British wine critic and author (born 1960)

Stuart Pigott (born 26 May 1960 in Orpington, Kent) is a British wine critic and author who has lived in Berlin since 1993. Pigott mostly writes in German, and focuses on German wine. He writes for the specialist magazines Feinschmecker and Weingourmet as well as the Sunday edition of the Frankfurter Allgemeine Zeitung.

==Biography==
Between 1979 and 1986, Pigott studied various art-related subjects off and on at Goldsmiths College of Art, St. Martins School of Art and the Royal College of Art. He ended up with a master's degree in the History of Culture. During his studies he started as a wine writer, and published his first piece in Decanter magazine in 1984.

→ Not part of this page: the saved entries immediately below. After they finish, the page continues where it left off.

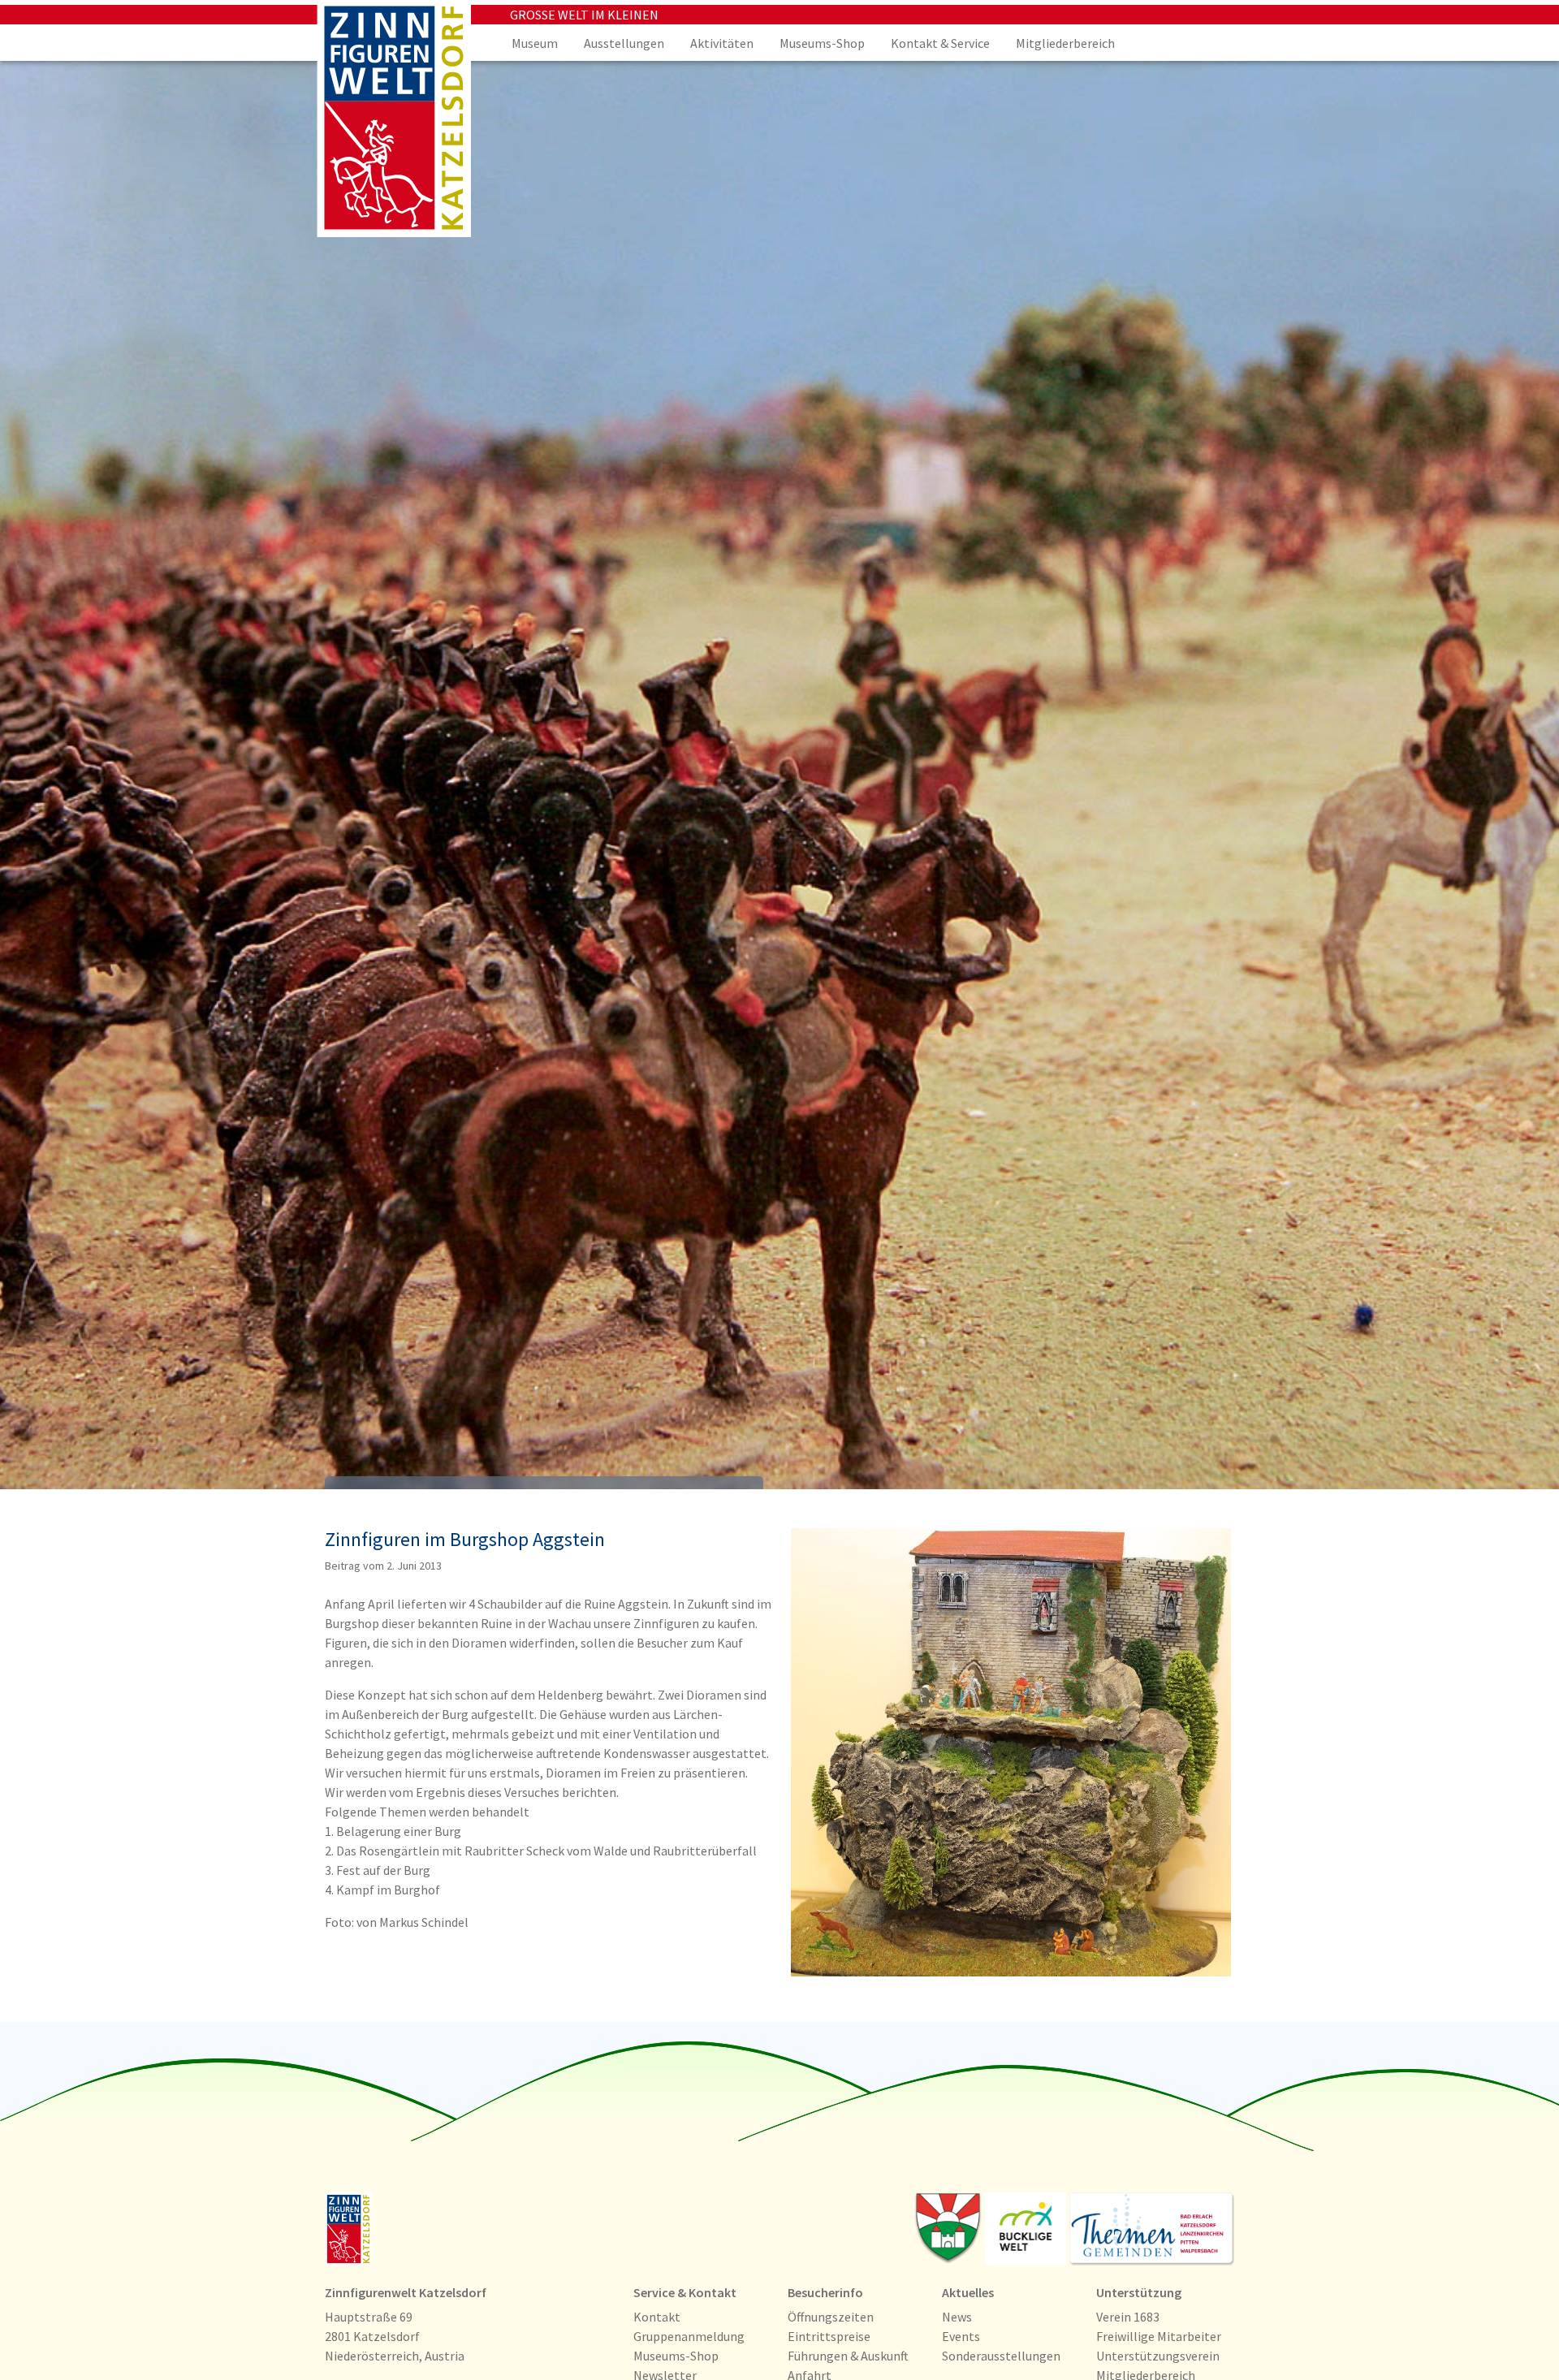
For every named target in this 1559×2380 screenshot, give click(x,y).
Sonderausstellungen (1001, 2356)
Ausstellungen (624, 43)
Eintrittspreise (829, 2336)
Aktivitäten (722, 43)
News (957, 2317)
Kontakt (656, 2317)
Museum (535, 43)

Pigott moved to Berlin with his wife, sommelier and later food writer Ursula Heinzelmann, in late 1993 and published his first German-language book in 1994. From early on, he joined fellow British wine writer Hugh Johnson in taking a critical view towards the mass production mentality that prevailed in parts of the German wine industry, and thus became popular with more quality-oriented producers.

Taking his inspiration from Hunter S. Thompson and Tom Wolfe, Pigott has in recent years tried to emulate the style of Gonzo journalism in the wine area. He has published a number of free educational wine videos in the "Gonzo" style on the Internet. In the semester 2008/2009 he took lessons at the University of Applied Sciences in Geisenheim comprising the Geisenheim Grape Breeding Institute.

==Stuart Pigott's five commandments==
As part of his educational material, Pigott uses the following five commandments on wine:

1. A wine is as good or bad as it tastes and smells to you.
2. For wine, there is no connection between price and quality.
3. Wine is not nearly so complicated or delicate as generally assumed.
4. There are no wrong words to describe wine.
5. There is only one error that is possible to make in connection with wine: to ruin other people's pleasure.